President, United Brotherhood of Carpenters and Joiners of America
- In office 1972–1979
- Preceded by: Maurice Hutcheson
- Succeeded by: William Konyha

= William Sidell =

American carpenter and labor leader

William Sidell (30 May 1915 - 2 October 1994) was a carpenter and an American labor leader. He was president of the United Brotherhood of Carpenters and Joiners of America from 1973 to 1979.

He was born in Chicago to Samuel and Fannie (Freeman) Sidell. His father was a cabinetmaker.
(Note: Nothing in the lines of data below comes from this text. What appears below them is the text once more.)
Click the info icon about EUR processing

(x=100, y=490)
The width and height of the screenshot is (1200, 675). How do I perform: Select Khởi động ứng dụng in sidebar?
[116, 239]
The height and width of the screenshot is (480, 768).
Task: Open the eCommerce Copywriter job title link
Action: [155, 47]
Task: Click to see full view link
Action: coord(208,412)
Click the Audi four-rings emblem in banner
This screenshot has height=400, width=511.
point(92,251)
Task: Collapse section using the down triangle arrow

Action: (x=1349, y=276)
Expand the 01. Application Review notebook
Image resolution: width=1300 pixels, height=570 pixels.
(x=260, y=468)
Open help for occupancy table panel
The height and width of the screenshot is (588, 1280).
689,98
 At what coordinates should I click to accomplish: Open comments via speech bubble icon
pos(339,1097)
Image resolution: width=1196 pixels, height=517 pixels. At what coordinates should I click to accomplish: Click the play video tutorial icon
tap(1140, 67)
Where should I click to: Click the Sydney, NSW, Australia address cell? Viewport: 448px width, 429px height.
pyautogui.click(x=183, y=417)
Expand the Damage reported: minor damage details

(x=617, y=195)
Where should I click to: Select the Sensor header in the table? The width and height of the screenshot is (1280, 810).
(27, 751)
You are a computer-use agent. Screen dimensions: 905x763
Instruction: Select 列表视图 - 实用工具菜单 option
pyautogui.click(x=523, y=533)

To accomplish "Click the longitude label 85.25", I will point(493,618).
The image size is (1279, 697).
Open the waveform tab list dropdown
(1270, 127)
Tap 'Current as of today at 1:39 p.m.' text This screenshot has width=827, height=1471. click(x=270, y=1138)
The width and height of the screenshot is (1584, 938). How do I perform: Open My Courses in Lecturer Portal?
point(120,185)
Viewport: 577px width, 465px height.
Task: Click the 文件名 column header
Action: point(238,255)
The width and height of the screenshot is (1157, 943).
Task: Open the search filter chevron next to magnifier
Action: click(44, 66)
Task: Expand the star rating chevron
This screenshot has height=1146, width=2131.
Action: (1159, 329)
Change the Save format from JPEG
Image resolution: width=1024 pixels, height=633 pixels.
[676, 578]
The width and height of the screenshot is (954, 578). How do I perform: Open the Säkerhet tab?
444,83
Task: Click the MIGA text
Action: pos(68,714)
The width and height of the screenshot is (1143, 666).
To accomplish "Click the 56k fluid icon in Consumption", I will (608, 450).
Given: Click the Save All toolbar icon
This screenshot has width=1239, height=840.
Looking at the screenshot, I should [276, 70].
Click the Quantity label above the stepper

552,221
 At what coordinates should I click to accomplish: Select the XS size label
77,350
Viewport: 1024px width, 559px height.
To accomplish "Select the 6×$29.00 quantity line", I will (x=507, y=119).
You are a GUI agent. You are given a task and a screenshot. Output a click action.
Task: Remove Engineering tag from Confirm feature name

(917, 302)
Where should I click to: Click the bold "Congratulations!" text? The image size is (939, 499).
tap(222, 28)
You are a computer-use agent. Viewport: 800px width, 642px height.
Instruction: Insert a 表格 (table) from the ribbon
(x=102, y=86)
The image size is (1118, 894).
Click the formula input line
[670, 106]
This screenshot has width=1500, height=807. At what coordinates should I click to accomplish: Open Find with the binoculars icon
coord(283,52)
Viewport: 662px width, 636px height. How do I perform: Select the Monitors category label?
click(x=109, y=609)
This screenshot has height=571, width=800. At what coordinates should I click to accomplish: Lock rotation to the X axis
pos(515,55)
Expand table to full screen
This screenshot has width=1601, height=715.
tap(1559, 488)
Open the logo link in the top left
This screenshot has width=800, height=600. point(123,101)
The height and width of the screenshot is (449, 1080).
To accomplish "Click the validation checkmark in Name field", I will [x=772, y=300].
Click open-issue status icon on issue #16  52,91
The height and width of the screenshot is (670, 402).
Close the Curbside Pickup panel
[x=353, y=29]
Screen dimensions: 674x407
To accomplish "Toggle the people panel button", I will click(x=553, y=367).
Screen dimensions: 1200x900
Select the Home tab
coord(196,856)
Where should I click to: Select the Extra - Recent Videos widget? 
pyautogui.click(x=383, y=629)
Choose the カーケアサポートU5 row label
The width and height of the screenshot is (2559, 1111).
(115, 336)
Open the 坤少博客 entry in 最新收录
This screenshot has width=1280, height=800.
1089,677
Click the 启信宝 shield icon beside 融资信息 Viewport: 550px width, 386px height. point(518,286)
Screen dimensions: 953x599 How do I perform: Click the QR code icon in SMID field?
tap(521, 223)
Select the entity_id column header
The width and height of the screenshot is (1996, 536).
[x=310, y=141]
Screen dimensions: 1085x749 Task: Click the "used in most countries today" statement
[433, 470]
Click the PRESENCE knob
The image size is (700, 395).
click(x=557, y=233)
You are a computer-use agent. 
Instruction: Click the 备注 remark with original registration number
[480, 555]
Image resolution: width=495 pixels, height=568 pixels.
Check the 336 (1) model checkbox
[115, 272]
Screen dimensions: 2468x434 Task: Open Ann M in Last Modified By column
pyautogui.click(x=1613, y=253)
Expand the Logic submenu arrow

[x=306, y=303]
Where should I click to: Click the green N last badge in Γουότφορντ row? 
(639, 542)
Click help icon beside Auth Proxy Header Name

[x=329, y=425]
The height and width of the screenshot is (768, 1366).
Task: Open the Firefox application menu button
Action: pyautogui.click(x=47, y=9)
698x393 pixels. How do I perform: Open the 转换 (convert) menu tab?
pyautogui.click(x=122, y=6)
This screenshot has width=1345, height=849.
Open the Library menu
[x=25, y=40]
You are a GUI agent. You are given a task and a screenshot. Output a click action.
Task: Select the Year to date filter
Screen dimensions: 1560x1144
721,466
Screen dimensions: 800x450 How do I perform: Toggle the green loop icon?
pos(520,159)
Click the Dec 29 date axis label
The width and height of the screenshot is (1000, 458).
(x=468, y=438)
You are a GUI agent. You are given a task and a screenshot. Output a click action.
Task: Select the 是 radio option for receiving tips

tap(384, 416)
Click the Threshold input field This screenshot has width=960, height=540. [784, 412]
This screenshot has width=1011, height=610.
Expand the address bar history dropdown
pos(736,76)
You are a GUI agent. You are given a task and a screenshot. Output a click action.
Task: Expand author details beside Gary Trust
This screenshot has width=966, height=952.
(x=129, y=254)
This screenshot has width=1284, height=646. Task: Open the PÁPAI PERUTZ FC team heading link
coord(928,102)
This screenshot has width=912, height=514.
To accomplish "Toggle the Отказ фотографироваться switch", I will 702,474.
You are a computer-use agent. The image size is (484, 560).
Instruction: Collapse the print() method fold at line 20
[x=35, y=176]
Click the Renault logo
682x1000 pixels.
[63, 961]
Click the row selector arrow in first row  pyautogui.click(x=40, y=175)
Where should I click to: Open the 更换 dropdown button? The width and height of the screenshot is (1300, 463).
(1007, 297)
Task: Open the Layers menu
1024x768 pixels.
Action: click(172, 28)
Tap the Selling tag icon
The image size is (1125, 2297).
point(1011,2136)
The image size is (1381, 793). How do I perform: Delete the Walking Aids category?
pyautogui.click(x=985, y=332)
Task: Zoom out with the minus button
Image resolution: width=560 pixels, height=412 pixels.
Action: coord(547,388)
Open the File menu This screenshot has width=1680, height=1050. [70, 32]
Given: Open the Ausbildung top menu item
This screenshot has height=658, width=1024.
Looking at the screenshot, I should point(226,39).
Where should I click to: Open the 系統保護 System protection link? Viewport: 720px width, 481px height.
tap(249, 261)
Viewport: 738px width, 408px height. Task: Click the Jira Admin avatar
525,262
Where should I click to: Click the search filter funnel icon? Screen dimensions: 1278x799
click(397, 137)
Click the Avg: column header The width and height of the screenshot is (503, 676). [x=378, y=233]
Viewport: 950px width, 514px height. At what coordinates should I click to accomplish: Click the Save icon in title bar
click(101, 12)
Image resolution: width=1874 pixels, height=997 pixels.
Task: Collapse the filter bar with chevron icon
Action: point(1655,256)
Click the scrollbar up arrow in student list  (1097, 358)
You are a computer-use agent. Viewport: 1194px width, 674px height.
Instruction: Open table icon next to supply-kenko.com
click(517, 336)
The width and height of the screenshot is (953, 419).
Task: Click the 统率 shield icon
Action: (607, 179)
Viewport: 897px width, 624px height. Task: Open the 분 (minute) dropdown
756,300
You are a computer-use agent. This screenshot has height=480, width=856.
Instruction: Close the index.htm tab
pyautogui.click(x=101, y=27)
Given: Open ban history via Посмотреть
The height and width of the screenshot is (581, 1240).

The family moved to Los Angeles, California, where Sidell graduated from public high school.

He apprenticed as a carpenter, and in 1939 joined the local in Los Angeles.

He married his wife, Frankie, in 1936 and the couple had three children.

In 1948, he was elected business manager of Local 721 in Los Angeles, and in 1957 secretary-treasurer of the Los Angeles District Council of Carpenters. He served as a trustee for the Carpenters Health and Welfare Fund for Southern California, and as a pension trustee for the Carpenters Pension Trust for Southern California.

In 1963, he was elected a vice president of the Carpenters union and served on the general executive board. In 1964, he was elected second vice president, and moved to first vice president in 1969.

After the retirement of president Maurice Hutcheson in 1972, he was elected president as his successor. The same year, he was elected a vice president of the AFL-CIO, and served on the executive committee of the Building and Construction Trades Department, AFL-CIO and chaired the AFL-CIO Committee on Housing (a group which lobbied Congress on housing policy).

President Gerald Ford appointed him to the President's Collective Bargaining Committee in Construction, but resigned in 1976 when Ford unexpectedly vetoed a common situs picketing bill.

He was considered a successor to AFL-CIO president George Meany. But when Meany hand-picked his assistant, Lane Kirkland, as his successor, Sidell and other contenders for the presidency withdrew.

==Post-retirement==
After his retirement, President Jimmy Carter appointed Sidell to the Panama Canal Commission Supervisory Board in 1980.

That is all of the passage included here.